Why Ronnie Lane? I've always loved his songwriting, but after the night before, one of his tracks was nagging away. It's called 'Kuschty Rye'. It's a Romany term for good bloke, 'Kuschty" meaning bang on, cool. Why that track?

Because on the night in question I had done a class where I had shown six whiskies blind. No Scotch, instead there was Nikka Coffey Grain, Balcones Blue Corn, a collaboration between Mackmyra and Norway's Ægir brewery, Clement rhum agricole, Chichibu's Chibidaru quarter cask and Stauning Young Rye from Denmark.

The aim wasn't to try and fool people, but to show the possibilities of flavour within this thing which we call whisky.

The idea that it has to conform to a Scotch or Bourbon template is fast disappearing. Rye is becoming the go-to grain. It used to be this virtually unobtainable American whiskey.

Writers, bartenders and some drinkers ranted about its scarcity. What we meant really was why isn't there more American straight rye. This was the style which was seen as 'real rye', whereas in fact rye was happily being made across the border in Canada.

That's not rye? Well, it's not straight rye, but it does give a defining flavour to most of Canada's brands. There's not a lot made? Try saying that to Alberta Distillers which makes more than all the straight rye in the US. For proof of how great Canadian rye is, check their Dark Horse. There's a bit of Canadian irony. Unfancied but brilliant. Dark Irony Horse perhaps? If there's one brand which can turn people's head to the quality of Canadian rye (other than Whistlepig) then this is it.

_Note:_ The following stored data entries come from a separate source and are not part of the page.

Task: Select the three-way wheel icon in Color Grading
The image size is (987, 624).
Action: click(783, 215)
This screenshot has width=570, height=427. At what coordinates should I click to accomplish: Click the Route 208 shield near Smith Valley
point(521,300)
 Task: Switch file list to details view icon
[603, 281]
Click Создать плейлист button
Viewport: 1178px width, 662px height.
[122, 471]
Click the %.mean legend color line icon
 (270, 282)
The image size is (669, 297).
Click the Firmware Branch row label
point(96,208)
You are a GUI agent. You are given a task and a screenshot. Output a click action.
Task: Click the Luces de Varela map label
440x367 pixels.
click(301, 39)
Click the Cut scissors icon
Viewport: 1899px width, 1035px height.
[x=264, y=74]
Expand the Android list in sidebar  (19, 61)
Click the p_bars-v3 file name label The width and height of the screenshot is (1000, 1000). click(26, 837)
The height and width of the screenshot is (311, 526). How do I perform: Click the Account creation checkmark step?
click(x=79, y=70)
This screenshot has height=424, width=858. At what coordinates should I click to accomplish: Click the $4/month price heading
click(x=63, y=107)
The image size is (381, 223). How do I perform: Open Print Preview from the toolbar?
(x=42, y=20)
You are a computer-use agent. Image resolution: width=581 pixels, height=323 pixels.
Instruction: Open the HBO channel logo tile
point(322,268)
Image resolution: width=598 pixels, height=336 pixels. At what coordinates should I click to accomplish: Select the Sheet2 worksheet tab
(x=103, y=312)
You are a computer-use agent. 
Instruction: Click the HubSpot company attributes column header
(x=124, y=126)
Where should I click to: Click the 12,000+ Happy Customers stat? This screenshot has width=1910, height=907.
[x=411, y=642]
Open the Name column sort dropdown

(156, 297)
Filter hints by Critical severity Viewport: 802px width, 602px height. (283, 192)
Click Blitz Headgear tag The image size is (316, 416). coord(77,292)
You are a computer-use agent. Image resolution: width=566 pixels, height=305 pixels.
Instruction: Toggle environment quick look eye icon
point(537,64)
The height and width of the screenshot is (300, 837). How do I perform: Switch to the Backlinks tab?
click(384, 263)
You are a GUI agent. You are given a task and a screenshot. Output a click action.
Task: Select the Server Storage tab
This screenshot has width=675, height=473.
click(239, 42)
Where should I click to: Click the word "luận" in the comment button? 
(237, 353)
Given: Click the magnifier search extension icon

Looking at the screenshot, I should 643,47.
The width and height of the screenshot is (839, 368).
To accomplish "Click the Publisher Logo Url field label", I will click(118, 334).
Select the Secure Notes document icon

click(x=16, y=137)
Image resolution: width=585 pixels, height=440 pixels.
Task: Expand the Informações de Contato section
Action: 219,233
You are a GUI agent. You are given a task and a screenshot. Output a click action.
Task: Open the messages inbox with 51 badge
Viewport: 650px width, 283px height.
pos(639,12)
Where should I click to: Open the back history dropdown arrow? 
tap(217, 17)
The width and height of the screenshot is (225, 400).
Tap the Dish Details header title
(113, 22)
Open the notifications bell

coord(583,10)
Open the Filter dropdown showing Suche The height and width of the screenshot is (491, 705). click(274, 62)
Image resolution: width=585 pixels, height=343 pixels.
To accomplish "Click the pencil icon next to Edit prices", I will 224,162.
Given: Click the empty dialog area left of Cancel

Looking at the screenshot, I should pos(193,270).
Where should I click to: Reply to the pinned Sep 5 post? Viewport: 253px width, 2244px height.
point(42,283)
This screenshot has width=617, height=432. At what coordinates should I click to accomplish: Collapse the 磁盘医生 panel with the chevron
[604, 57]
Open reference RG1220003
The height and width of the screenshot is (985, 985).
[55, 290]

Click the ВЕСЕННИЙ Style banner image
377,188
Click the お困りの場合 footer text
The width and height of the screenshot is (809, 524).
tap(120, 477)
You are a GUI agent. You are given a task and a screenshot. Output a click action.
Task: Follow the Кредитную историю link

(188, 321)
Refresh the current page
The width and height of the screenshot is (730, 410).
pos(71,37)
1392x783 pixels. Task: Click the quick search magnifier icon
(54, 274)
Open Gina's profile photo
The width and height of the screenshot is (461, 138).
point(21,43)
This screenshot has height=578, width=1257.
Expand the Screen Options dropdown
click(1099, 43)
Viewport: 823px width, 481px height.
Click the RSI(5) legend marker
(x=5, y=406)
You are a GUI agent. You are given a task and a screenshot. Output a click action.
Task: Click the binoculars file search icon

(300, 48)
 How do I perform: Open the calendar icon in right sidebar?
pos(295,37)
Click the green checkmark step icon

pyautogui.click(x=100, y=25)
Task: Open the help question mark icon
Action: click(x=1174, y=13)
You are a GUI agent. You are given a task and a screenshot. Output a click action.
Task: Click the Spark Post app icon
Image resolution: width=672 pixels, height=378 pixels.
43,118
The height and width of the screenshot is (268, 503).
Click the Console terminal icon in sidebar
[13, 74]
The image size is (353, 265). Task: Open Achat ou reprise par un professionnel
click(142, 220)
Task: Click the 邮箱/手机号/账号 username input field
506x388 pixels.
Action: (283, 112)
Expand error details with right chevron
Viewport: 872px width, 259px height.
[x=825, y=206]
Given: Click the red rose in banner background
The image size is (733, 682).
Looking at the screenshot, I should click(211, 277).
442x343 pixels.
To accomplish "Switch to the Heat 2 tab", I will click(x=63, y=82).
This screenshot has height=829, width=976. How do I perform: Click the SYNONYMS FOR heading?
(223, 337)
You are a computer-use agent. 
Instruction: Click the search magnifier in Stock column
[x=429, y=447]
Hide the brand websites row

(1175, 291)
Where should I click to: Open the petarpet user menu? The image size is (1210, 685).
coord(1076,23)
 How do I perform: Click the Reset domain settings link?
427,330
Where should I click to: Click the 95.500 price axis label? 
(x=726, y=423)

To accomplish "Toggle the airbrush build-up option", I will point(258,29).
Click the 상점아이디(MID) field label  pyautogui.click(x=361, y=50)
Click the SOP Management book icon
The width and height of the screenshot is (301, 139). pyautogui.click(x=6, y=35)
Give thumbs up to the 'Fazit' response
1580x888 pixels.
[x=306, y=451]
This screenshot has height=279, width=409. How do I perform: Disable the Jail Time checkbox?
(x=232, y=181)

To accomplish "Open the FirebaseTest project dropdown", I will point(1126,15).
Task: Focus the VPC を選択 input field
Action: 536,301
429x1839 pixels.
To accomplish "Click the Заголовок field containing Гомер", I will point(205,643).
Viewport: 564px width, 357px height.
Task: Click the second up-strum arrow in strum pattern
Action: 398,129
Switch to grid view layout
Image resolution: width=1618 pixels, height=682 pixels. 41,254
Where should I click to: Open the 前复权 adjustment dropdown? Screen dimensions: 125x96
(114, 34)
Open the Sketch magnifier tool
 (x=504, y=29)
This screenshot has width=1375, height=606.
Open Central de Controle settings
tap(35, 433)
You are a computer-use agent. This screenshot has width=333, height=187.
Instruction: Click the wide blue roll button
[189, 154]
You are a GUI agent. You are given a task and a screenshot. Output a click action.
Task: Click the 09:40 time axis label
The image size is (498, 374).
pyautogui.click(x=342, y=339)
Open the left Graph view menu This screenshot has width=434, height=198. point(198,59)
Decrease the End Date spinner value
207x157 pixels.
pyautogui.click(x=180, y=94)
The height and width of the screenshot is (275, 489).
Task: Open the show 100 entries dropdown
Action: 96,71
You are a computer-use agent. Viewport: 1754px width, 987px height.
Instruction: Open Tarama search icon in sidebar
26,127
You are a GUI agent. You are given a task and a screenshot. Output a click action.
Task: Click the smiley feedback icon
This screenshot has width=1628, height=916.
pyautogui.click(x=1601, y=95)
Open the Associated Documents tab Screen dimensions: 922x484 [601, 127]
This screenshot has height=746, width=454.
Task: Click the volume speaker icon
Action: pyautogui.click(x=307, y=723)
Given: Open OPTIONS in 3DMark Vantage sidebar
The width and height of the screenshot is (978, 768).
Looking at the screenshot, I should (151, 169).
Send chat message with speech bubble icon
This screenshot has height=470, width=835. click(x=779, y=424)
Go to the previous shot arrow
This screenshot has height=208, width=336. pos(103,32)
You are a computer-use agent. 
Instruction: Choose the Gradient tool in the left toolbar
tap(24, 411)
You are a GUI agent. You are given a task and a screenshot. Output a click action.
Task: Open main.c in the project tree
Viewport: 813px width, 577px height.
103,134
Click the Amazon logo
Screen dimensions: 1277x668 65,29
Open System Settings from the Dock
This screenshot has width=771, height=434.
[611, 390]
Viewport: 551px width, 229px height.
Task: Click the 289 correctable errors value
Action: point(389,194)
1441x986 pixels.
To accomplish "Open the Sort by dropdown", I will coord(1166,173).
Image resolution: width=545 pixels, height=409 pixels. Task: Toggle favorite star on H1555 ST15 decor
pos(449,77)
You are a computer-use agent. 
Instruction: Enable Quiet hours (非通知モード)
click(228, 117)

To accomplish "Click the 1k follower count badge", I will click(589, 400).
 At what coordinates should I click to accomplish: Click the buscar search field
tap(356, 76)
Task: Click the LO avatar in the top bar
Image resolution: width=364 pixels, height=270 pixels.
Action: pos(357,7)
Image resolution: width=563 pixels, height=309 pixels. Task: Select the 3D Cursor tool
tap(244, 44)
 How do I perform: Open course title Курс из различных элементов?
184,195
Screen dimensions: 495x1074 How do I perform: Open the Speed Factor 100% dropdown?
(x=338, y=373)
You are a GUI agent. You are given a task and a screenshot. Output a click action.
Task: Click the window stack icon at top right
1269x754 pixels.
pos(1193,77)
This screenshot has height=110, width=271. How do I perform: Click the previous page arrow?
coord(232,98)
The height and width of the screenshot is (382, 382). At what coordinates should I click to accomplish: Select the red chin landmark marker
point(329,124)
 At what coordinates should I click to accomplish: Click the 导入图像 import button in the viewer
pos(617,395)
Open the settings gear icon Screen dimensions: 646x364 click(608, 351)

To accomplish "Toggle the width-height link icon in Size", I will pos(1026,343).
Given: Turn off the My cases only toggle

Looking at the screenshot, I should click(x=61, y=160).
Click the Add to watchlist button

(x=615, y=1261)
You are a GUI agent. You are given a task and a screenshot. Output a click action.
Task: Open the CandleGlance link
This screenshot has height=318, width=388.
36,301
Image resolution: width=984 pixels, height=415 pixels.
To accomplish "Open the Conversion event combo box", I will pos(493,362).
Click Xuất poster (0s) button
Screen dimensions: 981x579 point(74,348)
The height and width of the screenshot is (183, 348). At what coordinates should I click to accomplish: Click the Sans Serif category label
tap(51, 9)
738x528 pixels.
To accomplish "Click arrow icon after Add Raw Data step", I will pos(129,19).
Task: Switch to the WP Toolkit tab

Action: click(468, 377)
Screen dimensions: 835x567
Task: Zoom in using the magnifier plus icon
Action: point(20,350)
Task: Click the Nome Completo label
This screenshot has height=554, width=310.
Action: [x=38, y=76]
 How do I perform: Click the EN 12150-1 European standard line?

But rye is no longer just a North American speciality. I've been working on a new edition of the World Atlas of Whisky (out this autumn), and rye seems to be the grain which is ticking most boxes internationally.

It's appeared in the most unlikely places. There's Stauning of course, but I've also tasted rye as part of a mixed mashbill in St. George in Norfolk, then later the same day I had a 100 per cent rye at Adnams. The new Lakes distillery is looking at rye, while Darren Rook is planning one for The London Distillery.

I've sipped on a spectacular example aged in Condrieu from Domaine des Hautes Glaces in the French Alps, seen its signature as one of the three malted grains in the amazing Puni from the Italian South Tyrol, and reacquainted myself with Patrick Zuidam's Millstone from Holland.

Why rye? Every distiller I've spoken to says rye is tricky. It sticks in the mashtun, it foams in the washback like a Mento dropped into cola. It is tough, it is volatile, it is idiosyncratic and troublesome. Maybe Dark Horse is right on another level. Rye is the wild mustang which needs to be tamed (but never totally broken) because it always has that glint of danger in its eye, that bite, that spice. Why persevere then?

It's a challenge.

As Patrick Zuidam said to me, "it's my pride because it's so difficult."

What is fascinating is that none of these examples - including the Canandians - have the dusty flour notes you get in straight rye. They don't even taste like each other… yet they all taste of rye. Different distillation regimes, different cooking, mashbills, oaks, growing conditions. There is no longer just 'rye' but many ryes and that is what 21st whisky is about.

Distillers all round the world think rye is kuschty. Time to follow them.